The Importance Of Urgency In Decision Making Based On Dynamic Information

Author summaryDecisions are the result of a deliberative process that assesses the suitability of each potential option. However, the specific dynamics of such process are still under debate, with two influential views. On the one hand, a standard view on perceptual decision making proposes that sensory evidence in favor of each option is sequentially sampled and accumulated until the accumulation reaches a bound and a decision is made. On the other hand, an alternative view proposes that, once sampled, instead of accumulated, sensory evidence is low-passed filtered and weighted by an urgency signal, which increases with time. Here using a perceptual decision-making task with dynamic sensory evidence and two computational models, related with each view, we wanted to distinguish whether decisions can be better described by the standard proposal or by the alternative one. Our results show that a model with a low-pass filter and an urgency signal can describe the experimental data better than a model that accumulates sensory evidence, even in a situation where sensory evidence sequentially disappears. Our study contributes to describe the decision-making process by providing experimental and computational support for one of the most influential views in decision making.

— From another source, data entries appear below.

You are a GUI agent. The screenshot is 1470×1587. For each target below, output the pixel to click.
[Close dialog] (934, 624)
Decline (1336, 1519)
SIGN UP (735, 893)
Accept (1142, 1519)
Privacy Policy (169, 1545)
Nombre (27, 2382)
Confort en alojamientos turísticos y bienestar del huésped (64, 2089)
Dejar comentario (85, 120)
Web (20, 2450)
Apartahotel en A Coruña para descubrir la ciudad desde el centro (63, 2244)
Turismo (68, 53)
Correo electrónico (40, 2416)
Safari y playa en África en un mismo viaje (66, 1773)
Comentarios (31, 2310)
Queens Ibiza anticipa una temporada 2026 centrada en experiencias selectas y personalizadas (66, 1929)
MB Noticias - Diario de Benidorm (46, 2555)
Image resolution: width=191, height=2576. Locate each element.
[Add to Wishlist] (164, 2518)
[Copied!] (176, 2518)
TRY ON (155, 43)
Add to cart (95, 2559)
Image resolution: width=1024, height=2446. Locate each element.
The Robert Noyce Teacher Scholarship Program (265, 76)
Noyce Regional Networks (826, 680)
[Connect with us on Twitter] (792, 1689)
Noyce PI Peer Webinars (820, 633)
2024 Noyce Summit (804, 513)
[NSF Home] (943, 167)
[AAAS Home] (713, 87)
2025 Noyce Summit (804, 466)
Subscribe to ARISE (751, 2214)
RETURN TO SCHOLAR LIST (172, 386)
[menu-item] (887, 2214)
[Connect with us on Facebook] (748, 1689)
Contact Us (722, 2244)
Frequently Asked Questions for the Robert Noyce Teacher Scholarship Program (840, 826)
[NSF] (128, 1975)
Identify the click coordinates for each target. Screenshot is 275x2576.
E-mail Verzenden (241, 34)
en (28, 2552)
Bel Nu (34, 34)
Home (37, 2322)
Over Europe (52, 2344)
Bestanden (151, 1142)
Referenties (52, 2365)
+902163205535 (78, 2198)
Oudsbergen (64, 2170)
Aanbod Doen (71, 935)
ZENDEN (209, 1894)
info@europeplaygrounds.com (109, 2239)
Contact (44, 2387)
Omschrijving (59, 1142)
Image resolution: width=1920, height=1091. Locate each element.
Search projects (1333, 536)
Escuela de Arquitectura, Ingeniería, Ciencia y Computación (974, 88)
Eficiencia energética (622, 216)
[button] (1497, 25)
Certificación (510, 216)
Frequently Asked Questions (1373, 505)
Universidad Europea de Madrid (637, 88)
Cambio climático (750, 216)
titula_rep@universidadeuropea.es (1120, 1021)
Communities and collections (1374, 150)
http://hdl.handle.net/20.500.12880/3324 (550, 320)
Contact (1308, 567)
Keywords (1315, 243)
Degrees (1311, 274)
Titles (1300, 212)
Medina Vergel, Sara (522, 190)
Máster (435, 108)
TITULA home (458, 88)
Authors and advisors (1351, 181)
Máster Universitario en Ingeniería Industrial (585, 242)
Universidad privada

A standard view in the literature is that decisions are the result of a process that accumulates evidence in favor of each alternative until such accumulation reaches a threshold and a decision is made. However, this view has been recently questioned by an alternative proposal that suggests that, instead of accumulated, evidence is combined with an urgency signal. Both theories have been mathematically formalized and supported by a variety of decision-making tasks with constant information. However, recently, tasks with changing information have shown to be more effective to study the dynamics of decision making. Recent research using one of such tasks, the tokens task, has shown that decisions are better described by an urgency mechanism than by an accumulation one. However, the results of that study could depend on a task where all fundamental information was noiseless and always present, favoring a mechanism of non-integration, such as the urgency one. Here, we wanted to address whether the same conclusions were also supported by an experimental paradigm in which sensory evidence was removed shortly after it was provided, making working memory necessary to properly perform the task. Here, we show that, under such condition, participants' behavior could be explained by an urgency-gating mechanism that low-pass filters the mnemonic information and combines it with an urgency signal that grows with time but not by an accumulation process that integrates the same mnemonic information. Thus, our study supports the idea that, under certain situations with dynamic sensory information, decisions are better explained by an urgency-gating mechanism than by an accumulation one.